The most perverse policy may be asset forfeiture. Under civil asset forfeiture, police can seize property from people merely SUSPECTED of drug crimes. So long as police can show even the slightest link of drug activity to a car, some cash, or even a home, they can seize it. In the majority of cases, most or all of the seized cash goes back to the police department. In some cases, the department has taken possession of cars as well, but generally non-cash property is auctioned off, with the proceeds then going back to the department. An innocent person who has property seized must go to court and prove his property was earned legitimately, even if he was never charged with a crime. The process of going to court can often be more expensive than the value of the property itself.
Asset forfeiture not only encourages police agencies to use resources and manpower on drug crimes at the expense of violent crimes, it also provides an incentive for police agencies to actually wait until drugs are on the streets before making a bust. In a 1994 study reported in Justice Quarterly, criminologists J. Mitchell Miller and Lance H. Selva watched several police agencies delay busts of suspected drug dealers in order to maximize the cash the department could seize. A stash of illegal drugs isn't of much value to a police department. Letting the dealers sell the drugs first is more lucrative.
Earlier this year, Nashville's News 5 ran a report on how police in Tennessee are pulling over suspected drug dealers and seizing their cash along I-40, often without bothering to make an arrest. The station combed through police reports showing that officers spent 10 times as long policing the side of the interstate where a drug runner would be leaving after he sold his supply -- and thus would be flush with sizable amounts of cash -- than on the side where he was likely to be flush with drugs. The police were letting the drugs be sold in order to get their hands on the cash.
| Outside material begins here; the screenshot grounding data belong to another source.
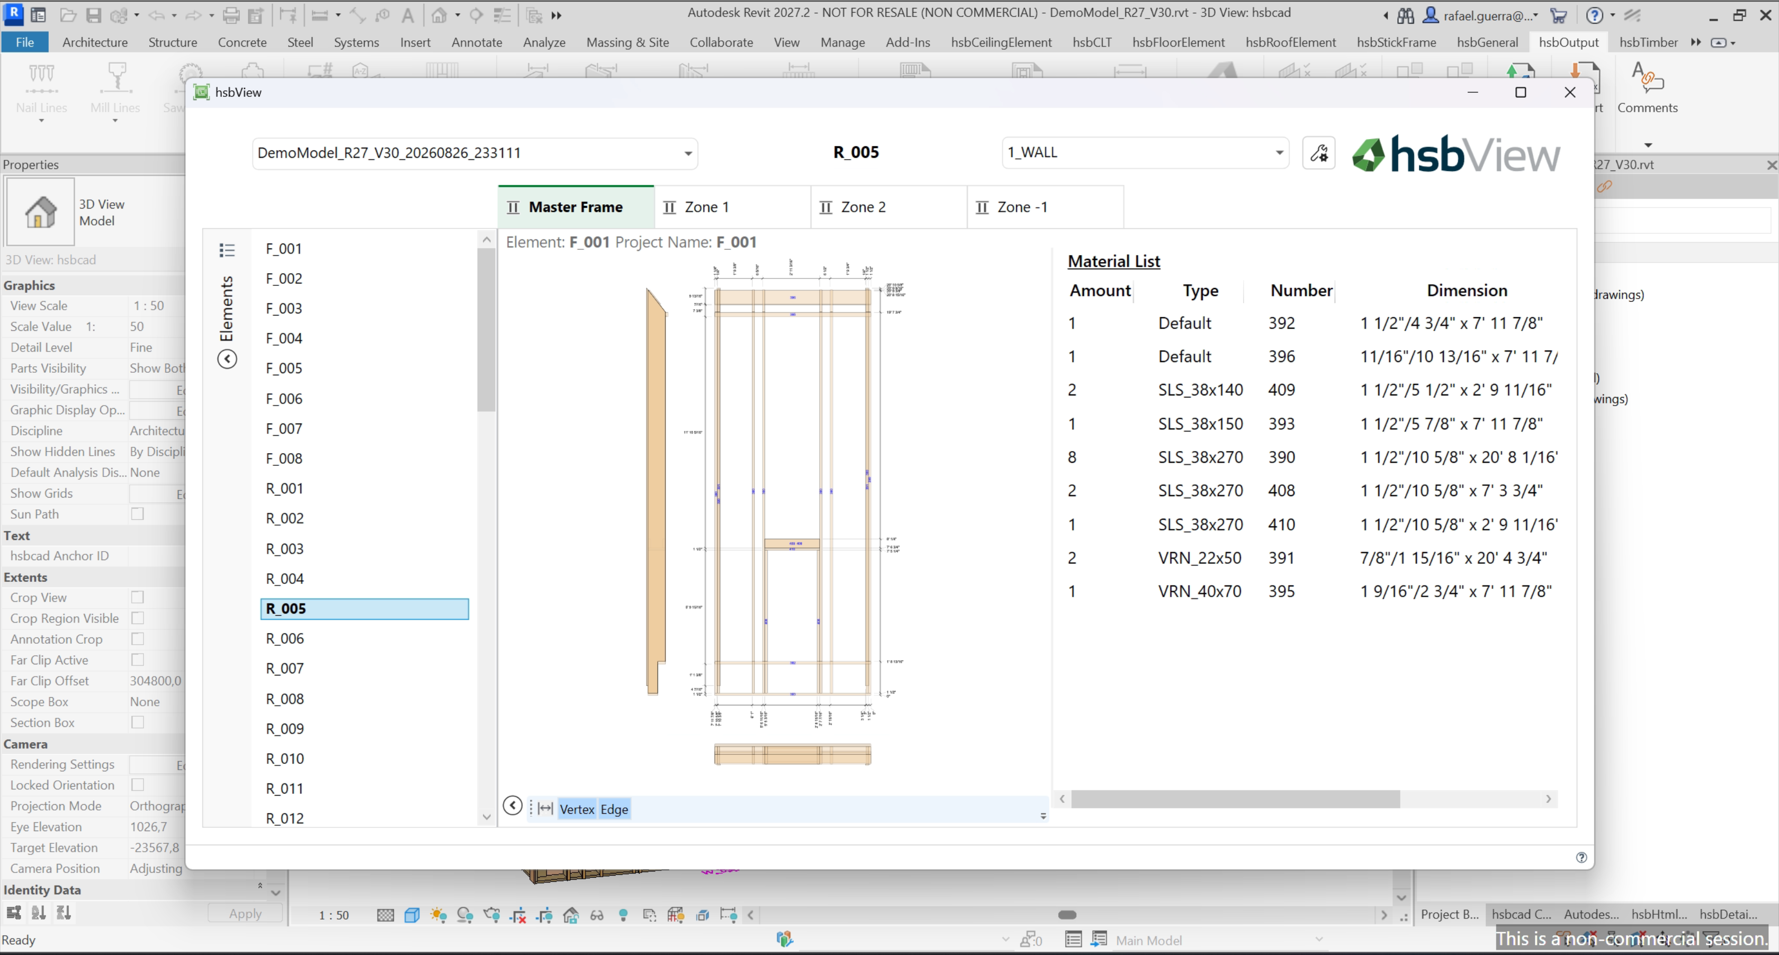Enable the Sun Path checkbox
Screen dimensions: 1779x955
[x=137, y=514]
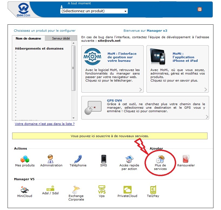Click the Téléphonie phone handset icon
The width and height of the screenshot is (221, 210).
click(78, 159)
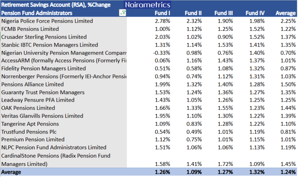Select the Nigeria Police Force Pensions row label
Image resolution: width=298 pixels, height=177 pixels.
(47, 21)
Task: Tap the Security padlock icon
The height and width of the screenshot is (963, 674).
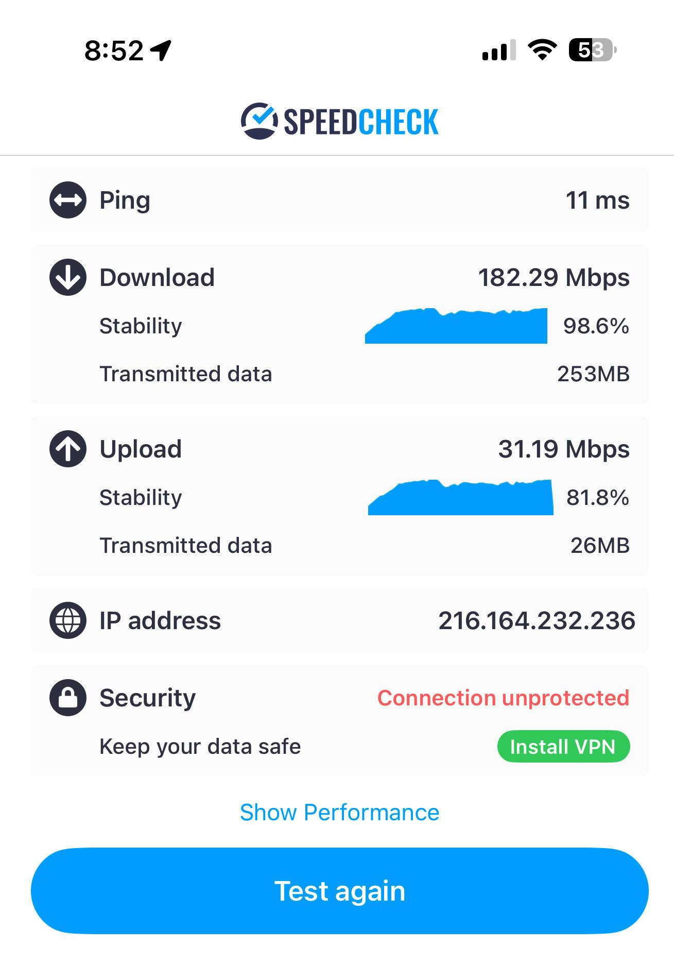Action: [68, 698]
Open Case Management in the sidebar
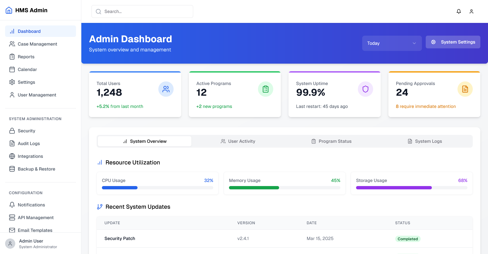 pos(37,44)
Back in Illinois, Gov. Pat Quinn (D) recently signed a new law that will require convicted drug dealers to reimburse the police agencies that arrested and prosecuted them. The law will provide even more incentive for departments to devote time and resources to drug crimes -- and that shift comes at the expense of solving more serious crimes.
The bill does not require reimbursement from convicted rapists or murderers.
Which means battery victims like Shaver can expect even less cooperation from police as more officers are moved to investigations that pay for themselves -- and then some.
http://www.huffingtonpost.com/2011/11/21/drug-war-incentives-police-violent-crim...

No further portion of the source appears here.